Visualize the total NA count (gap size * occurrence) for the existing gaps sizes (NAs in a row).

ggplot_na_gapsize2(
  x,
  colors_bubbles = c("#FCFBFF", "#EFEEFA", "#DDDAEF", "#C8C3E2", "#B1AAD4", "#9A8FC4",
    "#8273B5", "#6B56A7", "#553695", "#3D1778"),
  color_border = "black",
  alpha_bubbles = 0.4,
  labels_bubbles = "none",
  size_bubbles = 25,
  min_totals = NULL,
  min_occurrence = NULL,
  min_gapsize = NULL,
  max_gapsize = NULL,
  title = "Gap Size Analysis",
  subtitle = "Total NA counts for different gapsizes",
  xlab = "Gapsize",
  ylab = "Number occurrence",
  legend = TRUE,
  legend_breaks = 4,
  legend_title = "Total NAs",
  legend_position = "right",
  legend_point_sizes = "default",
  theme = ggplot2::theme_linedraw()
)

Arguments

x

Numeric Vector (vector) or Time Series (ts) object containing NAs. This is the only mandatory parameter - all other parameters are only needed for adjusting the plot appearance.

colors_bubbles

Choose a color gradient that encodes lower to higher total NA counts. Color codes can be given as vector. Using color palettes from colorspace, grDevices, RColorBrewer or other packages is useful here. E.g. grDevices::heat.colors(10) would be a possible input.

color_border

Color for the border of the bubbles.

alpha_bubbles

Alpha (transparency) value used for filling the bubbles.

labels_bubbles

Should labels be added to the individual bubbles inside the plot. For many datasets there will be overplotting issues once labels are added. In these cases using the min_gapsize, min_totals or min_occurrence options might be useful to only display the most relevant gap sizes.

You can choose between these labels to be added:

  • "none" - No label gets added to the bubbles (default choice)

  • "gap" - Adds a label displaying the gap size belonging to the respective bubble

  • "total" - Adds a label displaying the total NA count for the respective bubble

  • "gap-occurrence" - Adds a label displaying the respective gap size and number of its occurrence

The default setting is "none".

size_bubbles

Allows to scale the size of the bubbles.
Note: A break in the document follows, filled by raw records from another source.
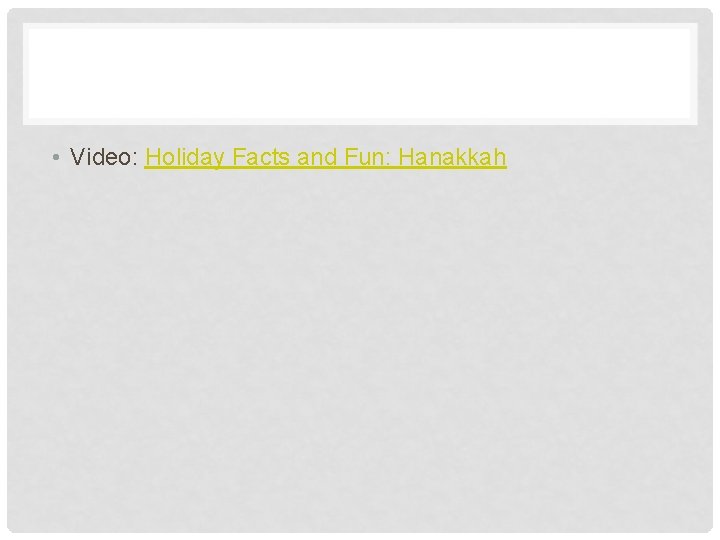Image resolution: width=720 pixels, height=540 pixels.
Task: Click the word "and" in the hyperlink
Action: [x=317, y=157]
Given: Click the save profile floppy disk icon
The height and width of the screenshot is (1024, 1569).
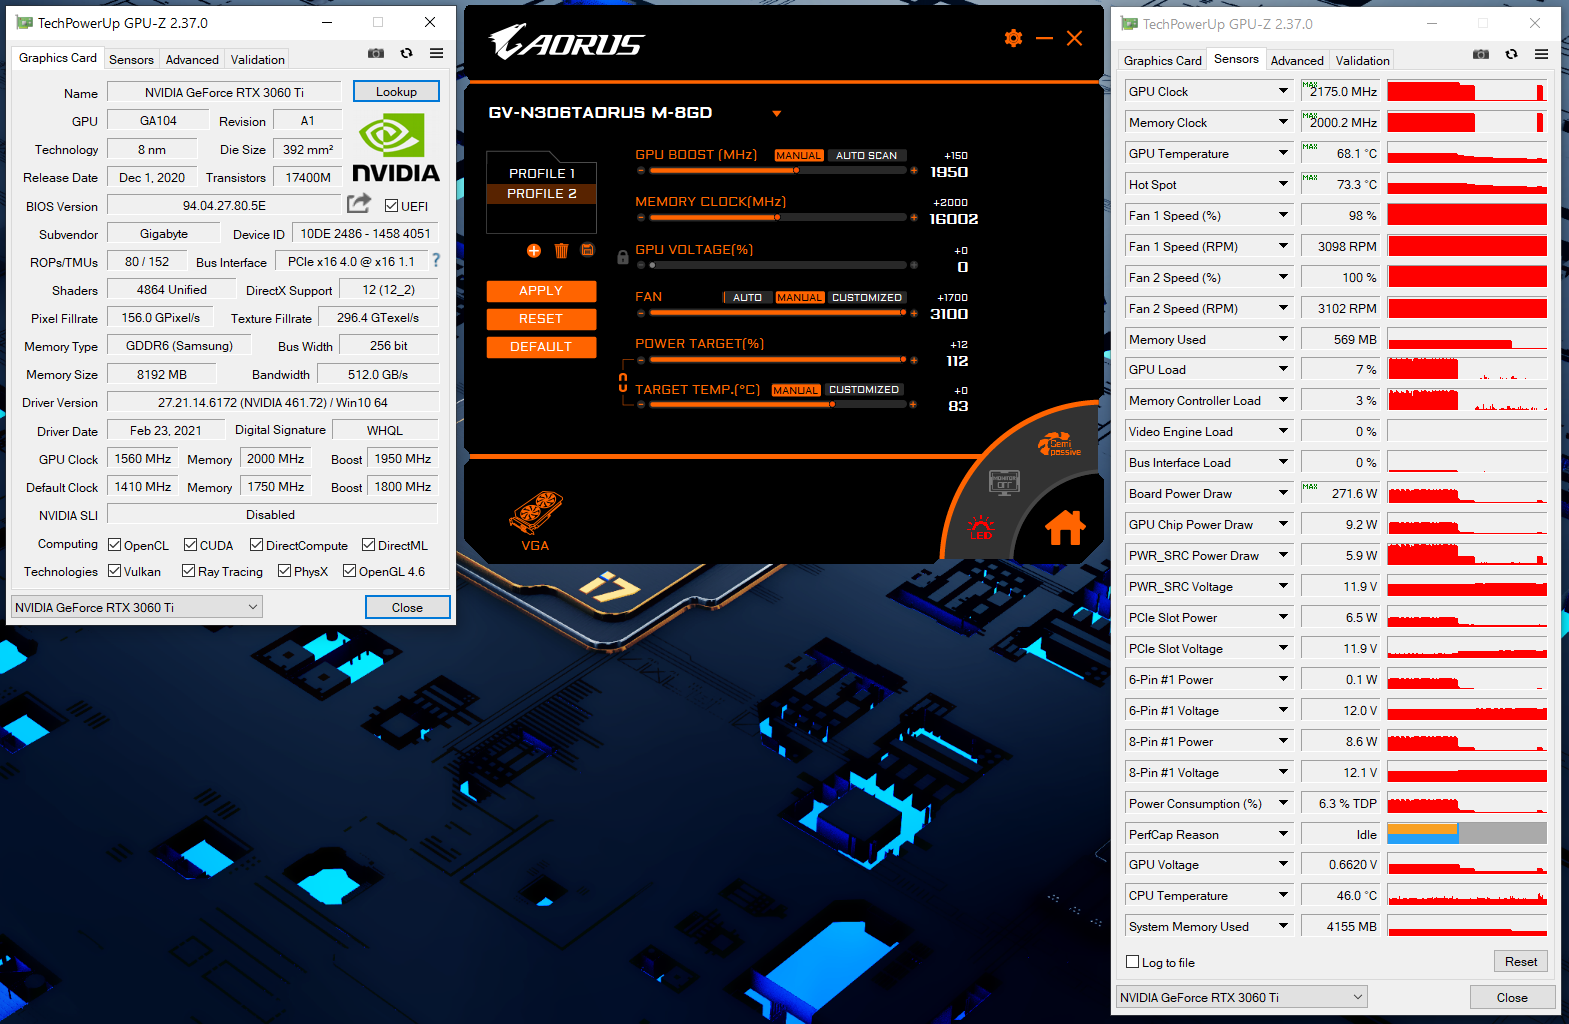Looking at the screenshot, I should pyautogui.click(x=588, y=250).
Some experimenting with this parameter might be needed to get a good visualization for your specific dataset.

min_totals

Only print bubbles for gap sizes that account for at least min_totals NAs in the time series.

min_occurrence

Only print bubbles for gap sizes that occur at least min_occurrence times in the time series.

min_gapsize

Only show gap sizes larger than min_gapsize. Together with max_gapsize enables zooming into in certain regions of interest.

max_gapsize

Only show gapsizes smaller than max_gapsize. Together with min_gapsize enables zooming into in certain regions of interest.

title

Title of the Plot.

subtitle

Subtitle of the Plot.

xlab

Label for x-Axis.

ylab

Label for y-Axis.

legend

If TRUE a legend is added on the right side

legend_breaks

Number of displayed breaks / labels in the legend. Needs an integer giving the desired number of breaks as input. Breakpoints are internally calculated by R's pretty() function, which can also lead to values slightly smaller or larger than the desired number.

legend_title

Defines the title of the legend.

legend_position

Defines position of the legend. Choose either 'bottom', right', 'left' or 'top'.

legend_point_sizes

Defines the size of the symbols representing the total NA bubbles in the legend.
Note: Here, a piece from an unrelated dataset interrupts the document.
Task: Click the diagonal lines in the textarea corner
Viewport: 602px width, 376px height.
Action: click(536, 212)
You can choose between "default", "actual" or a custom vector of sizes.

  • "default" - Scales the points in the legend to symbolically resemble the size differences (default choice)

  • "actual" - Scales the points in the legend according to their actual size in the plot

Since these two options are not be always sufficient, a custom vector of sizes can be used as input. This would look like this: c(4,5,6,7). Be aware, that the length of this vector must match the number of breakpoints (can be adjusted with legend_breaks).

theme

Set a theme for ggplot2. Default is ggplot2::theme_linedraw(). (theme_linedraw)

Value

The output is a ggplot2 object that can be further adjusted by using the ggplot syntax

Details

This function can be used to visualize the total NA counts for individual NA gap sizes (NAs in a row) in a time series. The bubble plot makes it easy to see, which gap sizes account for most of the NAs in the series. The size and color of the bubbles represents the total NAs a certain gap size accounts for.

Total NAs for a gap size is calculated the following: total NAs = occurrence * gap length

You could e.g. interpret a bubble for gap size 2 the following: A 2 NA-gap (2 NAs in a row) occurred 27 times in the time series and thus was responsible for 54 total NAs.

On the x-axis the different gap sizes are plotted in increasing order. The y-axis shows the occurrence count of these gap sizes in the time series.

The plot is useful for finding out more about possible root causes of the missing data. It can give an indication, if the missing data appears randomly or if there are certain patterns of interest.

Dependent on the time series input, there might be too much information in the plot, which leads to overplotting issues. In these cases, using the min_totals, min_occurrence, min_gapsize parameters can be used to display only the information of interest.

The only really needed parameter for this function is x (the univariate time series with NAs that shall be visualized). All other parameters are solely for altering the appearance of the plot.

As long as the input is univariate and numeric, the function also takes data.frame, tibble, tsibble, zoo, xts as an input.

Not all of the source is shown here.